There are so many things going on in the world right now, but really, was there ever a time in history when there weren't so many events happening in the world? The fact is we have more access to more information at anytime because of our devices. And it isn't necessarily a good thing that we have access to everything, all the time. We are inundated with information from morning until night through our televisions to our inboxes. It's important to recognize when our emotions are being triggered by our environments by way of what we are listening to, watching, or reading. We need to allow ourselves to take a break from it all. It's okay to not have an opinion on every issue in the world. It's also okay not to know everything.

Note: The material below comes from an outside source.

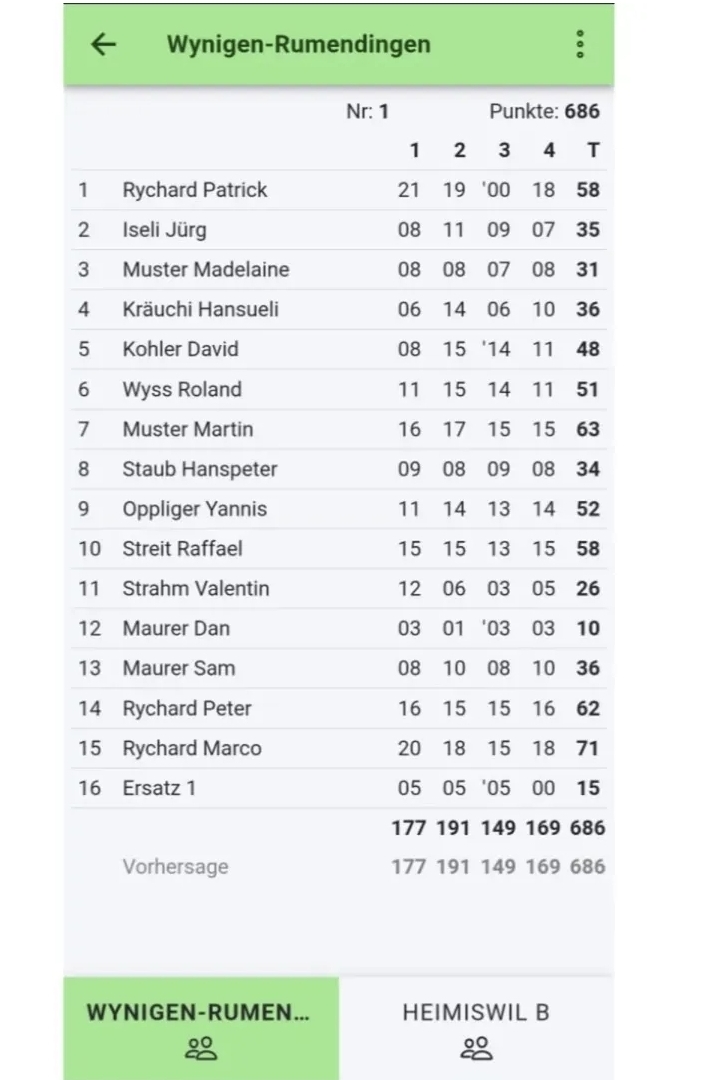Tap on Muster Madelaine's name
The image size is (707, 1080).
point(206,270)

The intent for writing this piece is to provide you with some mindful tips as you scroll the news and social media. Here are some steps you can take as you become more aware of your mind as you navigate the endless feed of information. I use these steps frequently and my practice has become stronger the more I allow myself to be open to learning more about the inner workings of my mind.

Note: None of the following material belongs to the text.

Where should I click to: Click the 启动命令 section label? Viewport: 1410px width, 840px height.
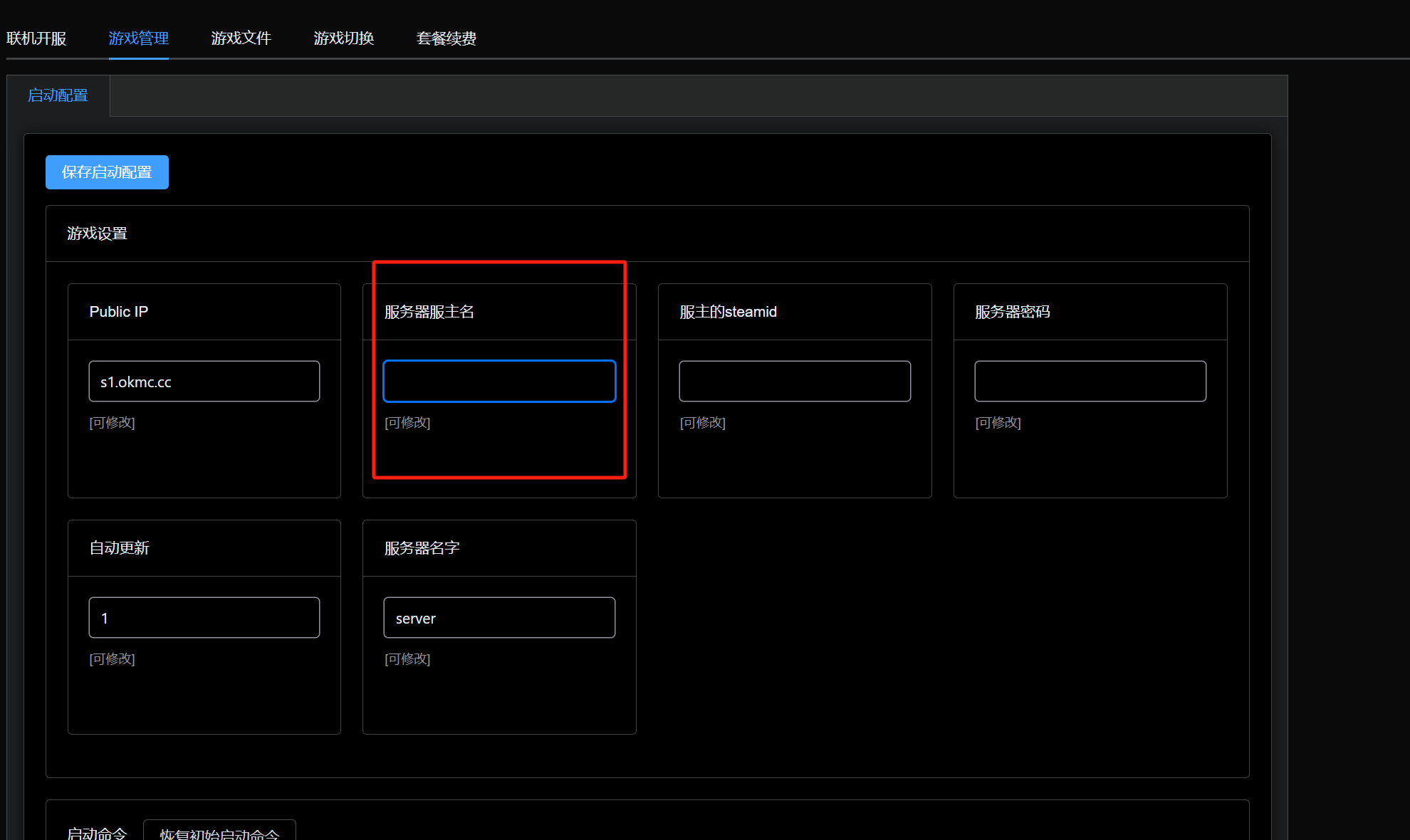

Emotions are part of the human experience. These emotions allow us to fully experience life and the world around us, we also have the opportunity to connect with other sentient beings. We have a range of emotions that all serve a purpose. Love and anger can be very motivating when used in a non-harmful way, of course. It is normal to experience this range in our lifetimes. Generally, we categorize emotions as "good" or "bad." We, as a society, have a tendency to spiritually bypass "negative, bad, or unacceptable" emotions and try to soothe people with "good vibes only" and or tell them so and so has it worse, you should be happy and other shit like that. This is such a black and white perspective which doesn't do us any justice to simply say this emotion is "good" and this one is "bad.'' It's like we can only accept the positive, but in reality there is duality. And of course, the gray in-between area. We need to experience the spectrum of emotions to live fully. If you've never experienced extreme sadness, you wouldn't understand how joy and bliss can utterly feel like heaven on Earth. I feel grateful to have known that deep dark depression as well as that feeling of walking on air when you first fall in love. I believe "bad" emotions are like little holes in our souls to show us where the healing needs to be done. Here are some steps you can take when you begin to feel overwhelmed by your emotions or are triggered.

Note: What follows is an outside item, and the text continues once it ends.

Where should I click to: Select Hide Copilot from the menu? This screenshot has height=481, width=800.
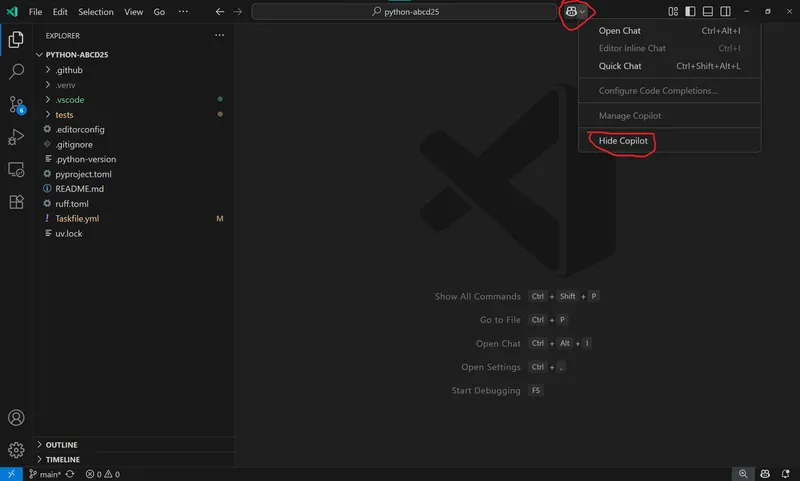(x=623, y=141)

Accept whatever emotion that rises up. Invite this emotion in. Do this without judgment or criticism of yourself. You can have the emotion, but do not become it. Just because you're angry in one moment, does not mean you need to stay angry the whole day. Emotions are fluid. They CAN change. Don't get stuck on stupid.
Ask yourself "what is the emotion trying to teach me?" "What can I learn about myself because of this reaction?" "Is there some event or trauma that occurred in my past that gets triggered when I read certain articles or social media posts?" Spend some time there. Journal or write about your feelings. We don't want to keep these emotions suppressed, especially the "bad" emotions, because they will just fester, like an illness and it will poison your interactions with people and cloud your vision. I'm sure we all know that perpetual grumpy person who is not a joy to be around.
When you are triggered, I invite you to sit with the emotion. Let it pass. And breathe. How many breaths can you take before the emotion starts to subside?
Next time you are triggered and that emotion comes up, I invite you to pause. Be still. Feel the feeling, recognize you are triggered, and breathe. Don't react. Think first, and then respond. Or don't respond at all until you are calm and can articulate yourself in way that is not emotionally charged.
Emotions are opportunities to understand ourselves better so we can learn how to cope with strong emotions in a more constructive way. We may not have had good role models growing up and we may have witnessed those grown-ups responding to their own emotions in a very harmful way by way of drinking or drugging or some other coping mechanism to suppress emotions. Look at emotions as a valuable learning tool which are inviting you to go inward and learn more about yourself. And remember, this is a practice, not a perfect; you won't always get it right every time, but the more you recognize your patterns of behavior and practice with these tools, the better you will get over time. I promise. We don't know, what we don't know. And once we learn better, we do better.